Mataramda bir gıdım şarabımla 

Tepemden mavi gökyüzü ,  beyaz bulutlar , 

Tüm sermayem çimenlere yaydığım çantamdaki kitaplarımla …” 


Ben ortalığa saçılmış birbirinden alakasız  dağınık kitap  pazarlarında ( plak , eskici vb’leri de dahil )  kaybolmayı ve oralardan define bulmuş gibi keşifler yapmayı çok seviyorum ki bu satırları okuyan birçoğunuzun da bundan büyük keyif aldığından hiç şüphem yok  .  Beyazıt pazarında gelişen bu heyecan ve tutkumu sonraları tabii ki sahaflarda yaşatmayı sürdürdüm . Beyoğlu’nda , Kadıköy’  de … Bir ara her hafta sonu gidip tek tek yüzlerce yeni gelmiş ve  yere dizilmiş kitabı sıraya girerek bir öndekinin ardından keşfettiğim Üsküdar Kırkanbar Sahaf’taki gibi … Şimdilerde de bu yolculuğu sıklıkla ziyaret ettiğim Kuzguncuk Sahaf’ da sürdürüyorum , tadıyla kokusuyla  .  

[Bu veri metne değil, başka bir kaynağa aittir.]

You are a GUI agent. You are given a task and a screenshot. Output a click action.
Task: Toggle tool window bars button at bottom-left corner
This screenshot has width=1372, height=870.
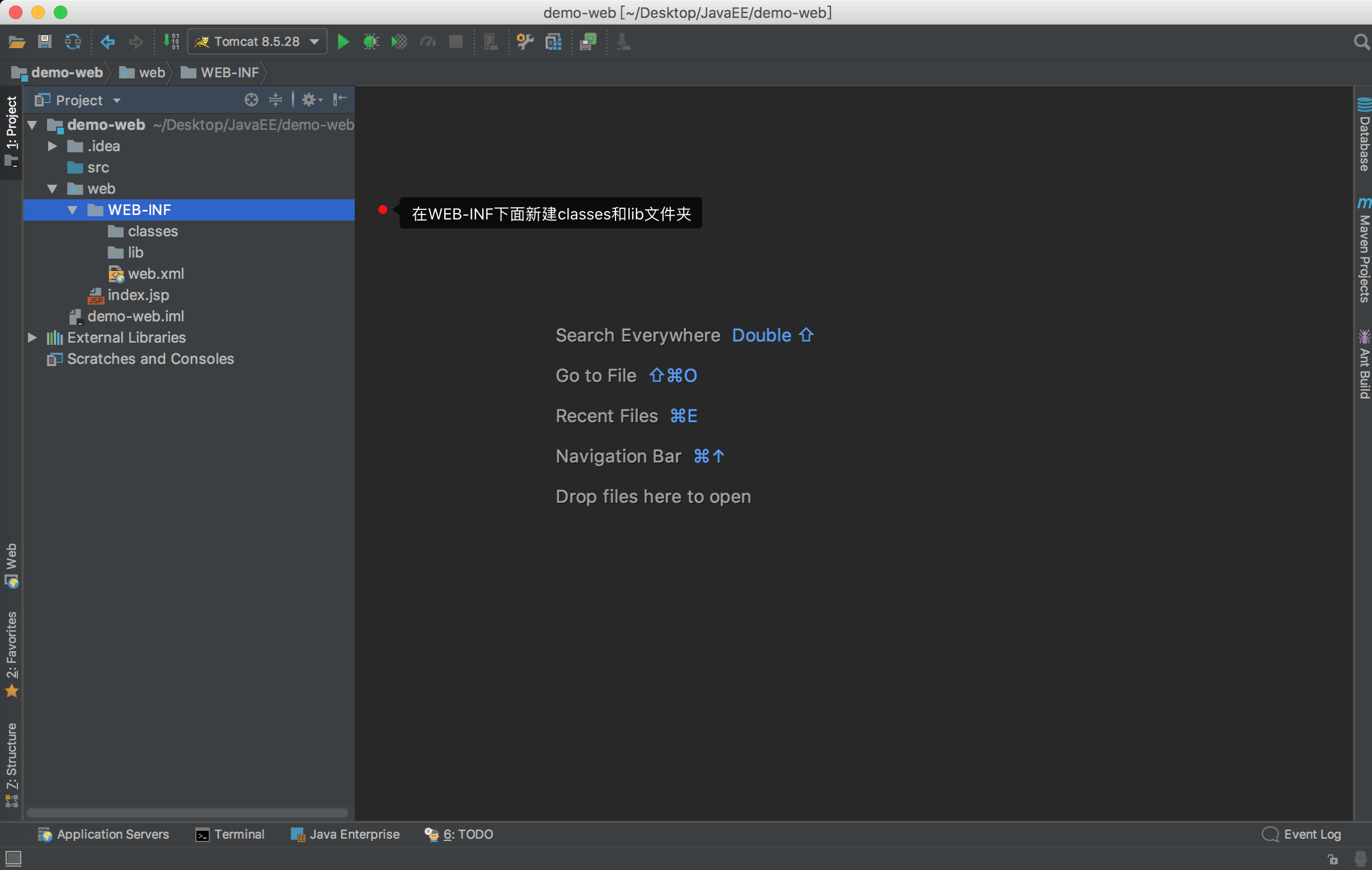13,858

Benim için okunacak kitap  keşiflerindeki en büyük referanslardan birisi ,  çıkılan bu yolculuklarda tezgahlar başında yapılan kimi tanıdık , ama birçoğu o anda tanıştığımız insanlarla olan paylaşımlar olmuştur .   Hiç aklınızda olmayan bir konu , bir yazar pat diye çıkar karşınıza ve sizi altüst ediverir , keyiflendirir, hüzünlendirir, düşündürür ve de bilgilendirir .  Bu da öyle oldu … 

Siyah beyaz bir fotoğraf kapakta , belli ki 80’lerden kalan ,  “ Olduğu Kadar Güzeldik” yazıyordu üzerinde . Adet olduğu üzere arka kapağı çevirdim ilk önce  … 

“ Meydandaki çay bahçelerinden birine oturmak geldi içimden sonra . Çünkü Erdek bir kitap olsaydı , bu çay bahçeleri ilk cümlesi olurdu onun …” 

Biraz daha okuyunca kapağı art arda sıralanan cümleler , yer adları ve hikayelerin geçtiği coğrafya hemen kavradı beni . Bahsi geçen zaman dilimleri ve yerler benim doğup büyüdüğüm coğrafya ve kültürün tam ortasıydı .  Yazarı Mahir Ünal Eriş,  daha önce okumamıştım , bu kitabı ile 60. Sait Faik Abasıyanık Hikaye Armağanı'nı kazandığını da görünce artık sahip olmama engel durum kalmamıştı .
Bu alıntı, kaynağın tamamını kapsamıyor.